Each wikipedia article is on its own line. A typical line of the data set (article) will start as follows:
<page> <title>Critical theory</title>
... (snip) ...
<text xml:space="preserve">In the [[humanities]] and [[social sciences]], '''critical theory'''
has two quite different meanings with different origins and histories, one originating in [[social theory]]
and the other in [[literary criticism]]
... (snip)
Notice that the title of the article is delimited by an XML title tag, and the text of the article is delimited
by an XML text tag. The links in the article to other wikipedia articles are delimited by "[[" and "]]". Also,
certain links will look like this: "[[Longer Real Name|Short Name]]". These links appear in the article with "Short
Name" but link to an article titled "Longer Real Name".
A Possible Outline:
- graphBuilder - Construct a link graph out of wikipedia. Make sure this is space efficient - what kind
of graph representation can you use? You may also find SequenceFileOutputFormat useful for this.
- pageRankIter - One iteration updates the page rank values for your page rank graph.
- pageRankViewer - Returns the page ranks for wikipedia articles in a human readable way. (For example
converting from SequenceFileInputFormat to TextOutpuFormat and sorting on page rank.)
Extensions:
You must implement at least one extension, either from the list below or your own, and you should feel free to implement
more!
- Link Hack Wikipedia. Use your data to subtly edit important Wikipedia pages to increase the
pagerank of a pet cause. Tell us what you did and why it should work.
- Implement variably weighted links. Explain your heuristic and convince us that its working.
- Combine project 1 (Inverted Indexer) and your Page Ranker into a rudimentary search engine over wikipedia.

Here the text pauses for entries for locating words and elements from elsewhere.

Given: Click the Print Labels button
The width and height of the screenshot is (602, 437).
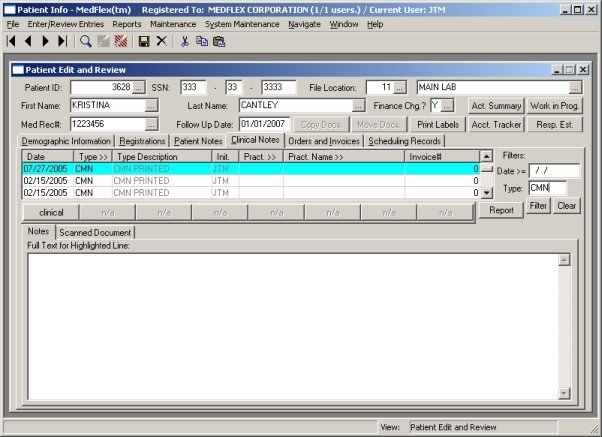Looking at the screenshot, I should (438, 124).
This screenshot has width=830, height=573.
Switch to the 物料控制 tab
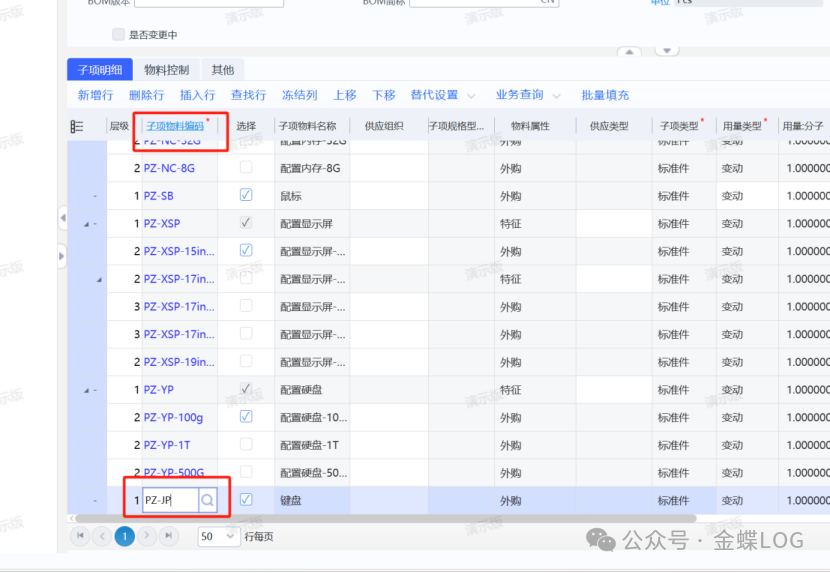166,70
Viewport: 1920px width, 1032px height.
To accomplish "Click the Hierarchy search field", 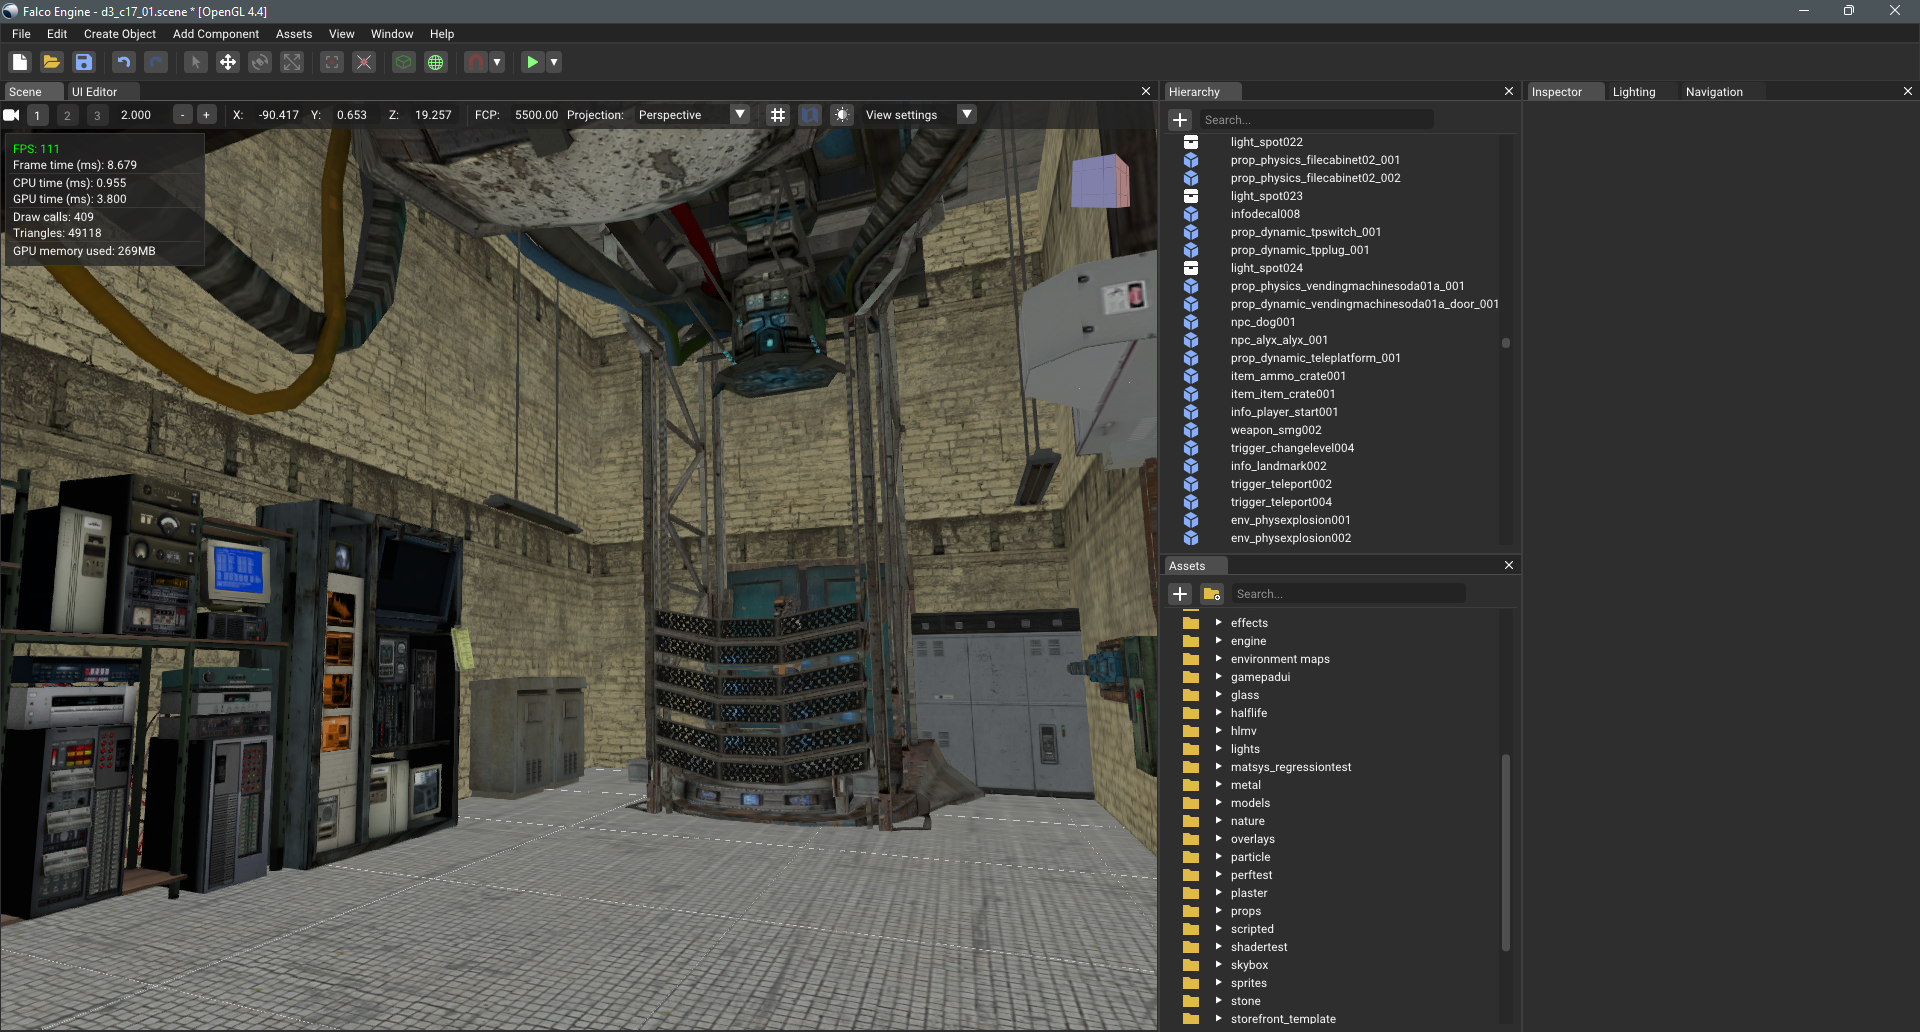I will [1316, 120].
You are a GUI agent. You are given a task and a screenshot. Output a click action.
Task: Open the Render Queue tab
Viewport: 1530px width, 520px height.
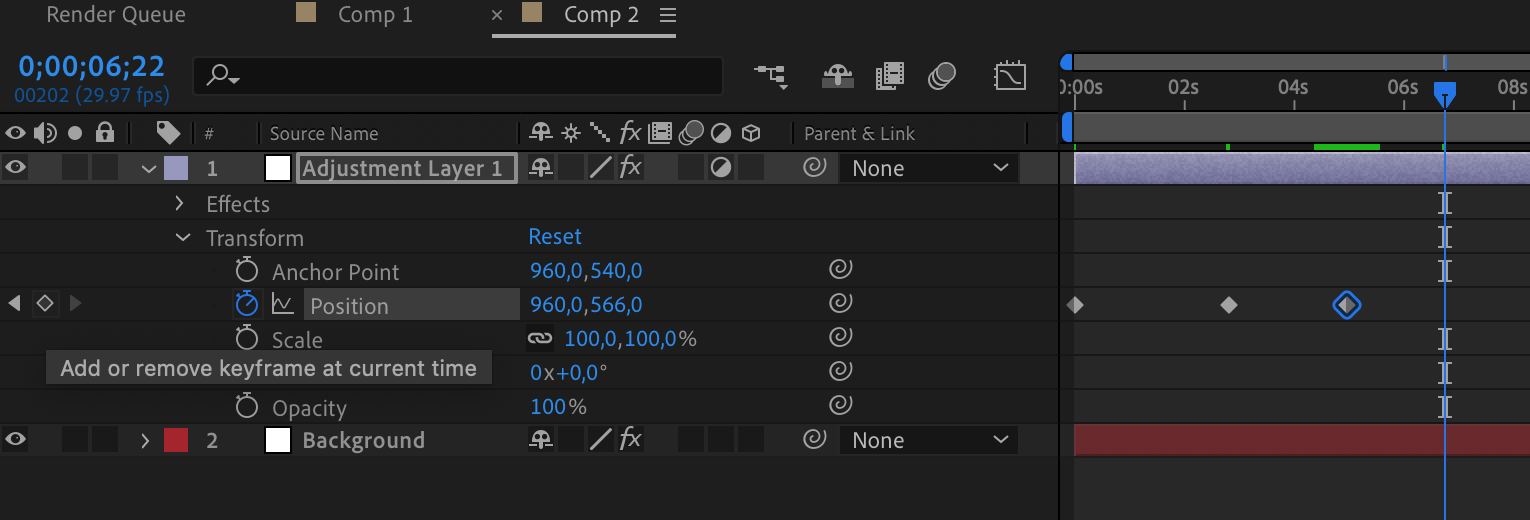click(116, 15)
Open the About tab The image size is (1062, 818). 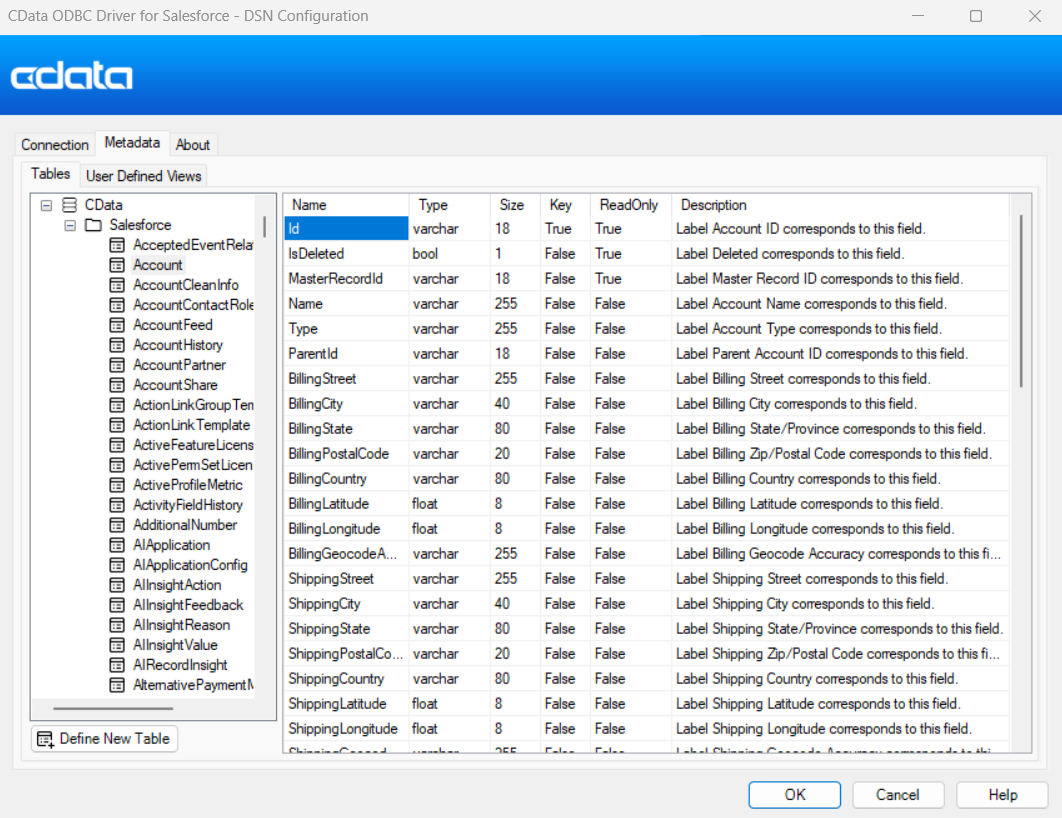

Explain how you used the page rank when retrieving search results.
Hints:
- You can run a hadoop job locally for testing purposes:
- In Windows: Make sure you have Cygwin installed. Then, make sure
that 'CYGWIN_INSTALL_DIR\bin' is in your PATH environment variable where CYGWIN_INSTALL_DIR is an actual dir like C:\cygwin. (If you need help with this see
here)
- Make sure the directories pointed to by source and destination are valid. Note that your working directory
is now your current directory, so if you are starting from eclipse, the working directory is your project's root
directory
- Then, just run the main method of your job's driver.
- Get extra use out of your PageRank reduce method by also setting it as your combiner class (why is this ok?)
- You can get at more information during your mapper and reducer execution by using the 'reporter.setStatus()'
method in your mapper and reducer. This will allow you to set your mapper/reducer's status visible on the web interface
- You can also set the name of your job (that will apear on the web interface) by calling 'conf.setJobName()' in your
driver. This can be useful to keep track of your Page Rank iterations.
- You can read directly from the DFS. This is especially useful if you combine this with passing parameters to your mappers
as described in project 1 hints. The relevant class is '
- The Hadoop API documentation is found at the hadoop website - It can be very useful.
Quick Link.
- Read the Cluster Notes and use the Job Tracker!
- Start early!
Write-Up:
- How long do you think this project will take you to finish?
- How much time did you actually spend on the project?
- Acknowledge any assistance you received from anyone except assigned course readings and the
course staff.
- Explain why it's ok to use a combiner class with the PageRank algorithm.
- What are the ten pages with highest rank in the provided Wikipedia corpus?
- Describe any extensions you've implemented.